Your answer must be the full listing, reproduced word for word.

%%

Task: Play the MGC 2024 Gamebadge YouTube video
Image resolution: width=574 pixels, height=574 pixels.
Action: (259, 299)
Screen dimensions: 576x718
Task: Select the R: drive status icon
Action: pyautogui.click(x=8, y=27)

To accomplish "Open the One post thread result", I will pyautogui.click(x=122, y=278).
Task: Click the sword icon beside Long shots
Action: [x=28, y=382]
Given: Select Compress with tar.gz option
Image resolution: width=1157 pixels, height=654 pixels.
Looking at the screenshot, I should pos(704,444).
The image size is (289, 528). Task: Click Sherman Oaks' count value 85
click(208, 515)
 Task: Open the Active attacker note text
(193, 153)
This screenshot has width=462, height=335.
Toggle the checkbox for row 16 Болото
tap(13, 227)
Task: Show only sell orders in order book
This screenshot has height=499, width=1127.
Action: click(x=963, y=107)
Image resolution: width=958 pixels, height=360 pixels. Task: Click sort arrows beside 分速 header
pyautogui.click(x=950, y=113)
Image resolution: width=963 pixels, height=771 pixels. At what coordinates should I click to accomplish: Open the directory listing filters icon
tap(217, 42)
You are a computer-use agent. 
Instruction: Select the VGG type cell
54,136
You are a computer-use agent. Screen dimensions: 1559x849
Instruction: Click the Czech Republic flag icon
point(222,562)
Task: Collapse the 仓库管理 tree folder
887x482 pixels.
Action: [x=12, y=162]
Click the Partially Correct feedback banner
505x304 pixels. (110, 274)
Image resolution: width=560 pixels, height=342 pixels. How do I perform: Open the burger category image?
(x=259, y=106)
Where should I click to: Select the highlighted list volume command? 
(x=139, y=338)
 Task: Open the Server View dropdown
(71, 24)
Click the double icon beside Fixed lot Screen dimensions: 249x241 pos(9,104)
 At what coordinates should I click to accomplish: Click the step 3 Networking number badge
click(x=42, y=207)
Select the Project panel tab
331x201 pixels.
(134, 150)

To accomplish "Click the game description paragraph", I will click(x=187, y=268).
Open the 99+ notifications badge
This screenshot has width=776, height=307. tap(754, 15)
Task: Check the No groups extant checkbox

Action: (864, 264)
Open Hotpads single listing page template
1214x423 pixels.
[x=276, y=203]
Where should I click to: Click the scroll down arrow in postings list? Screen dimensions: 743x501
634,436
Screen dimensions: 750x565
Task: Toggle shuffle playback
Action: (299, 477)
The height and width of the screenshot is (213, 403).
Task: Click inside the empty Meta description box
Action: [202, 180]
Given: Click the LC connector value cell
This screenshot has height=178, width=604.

%%

_Response to the task_
Task: Play the MGC 2024 Gamebadge YouTube video
Image resolution: width=574 pixels, height=574 pixels.
Action: (259, 299)
Screen dimensions: 576x718
Task: Select the R: drive status icon
Action: pyautogui.click(x=8, y=27)

To accomplish "Open the One post thread result", I will pyautogui.click(x=122, y=278).
Task: Click the sword icon beside Long shots
Action: [x=28, y=382]
Given: Select Compress with tar.gz option
Image resolution: width=1157 pixels, height=654 pixels.
Looking at the screenshot, I should pos(704,444).
The image size is (289, 528). Task: Click Sherman Oaks' count value 85
click(208, 515)
 Task: Open the Active attacker note text
(193, 153)
This screenshot has width=462, height=335.
Toggle the checkbox for row 16 Болото
tap(13, 227)
Task: Show only sell orders in order book
This screenshot has height=499, width=1127.
Action: click(x=963, y=107)
Image resolution: width=958 pixels, height=360 pixels. Task: Click sort arrows beside 分速 header
pyautogui.click(x=950, y=113)
Image resolution: width=963 pixels, height=771 pixels. At what coordinates should I click to accomplish: Open the directory listing filters icon
tap(217, 42)
You are a computer-use agent. 
Instruction: Select the VGG type cell
54,136
You are a computer-use agent. Screen dimensions: 1559x849
Instruction: Click the Czech Republic flag icon
point(222,562)
Task: Collapse the 仓库管理 tree folder
887x482 pixels.
Action: [x=12, y=162]
Click the Partially Correct feedback banner
505x304 pixels. (110, 274)
Image resolution: width=560 pixels, height=342 pixels. How do I perform: Open the burger category image?
(x=259, y=106)
Where should I click to: Select the highlighted list volume command? 
(x=139, y=338)
 Task: Open the Server View dropdown
(71, 24)
Click the double icon beside Fixed lot Screen dimensions: 249x241 pos(9,104)
 At what coordinates should I click to accomplish: Click the step 3 Networking number badge
click(x=42, y=207)
Select the Project panel tab
331x201 pixels.
(134, 150)

To accomplish "Click the game description paragraph", I will click(x=187, y=268).
Open the 99+ notifications badge
This screenshot has width=776, height=307. tap(754, 15)
Task: Check the No groups extant checkbox

Action: (864, 264)
Open Hotpads single listing page template
1214x423 pixels.
[x=276, y=203]
Where should I click to: Click the scroll down arrow in postings list? Screen dimensions: 743x501
634,436
Screen dimensions: 750x565
Task: Toggle shuffle playback
Action: (299, 477)
The height and width of the screenshot is (213, 403).
Task: Click inside the empty Meta description box
Action: [202, 180]
Given: Click the LC connector value cell
This screenshot has height=178, width=604.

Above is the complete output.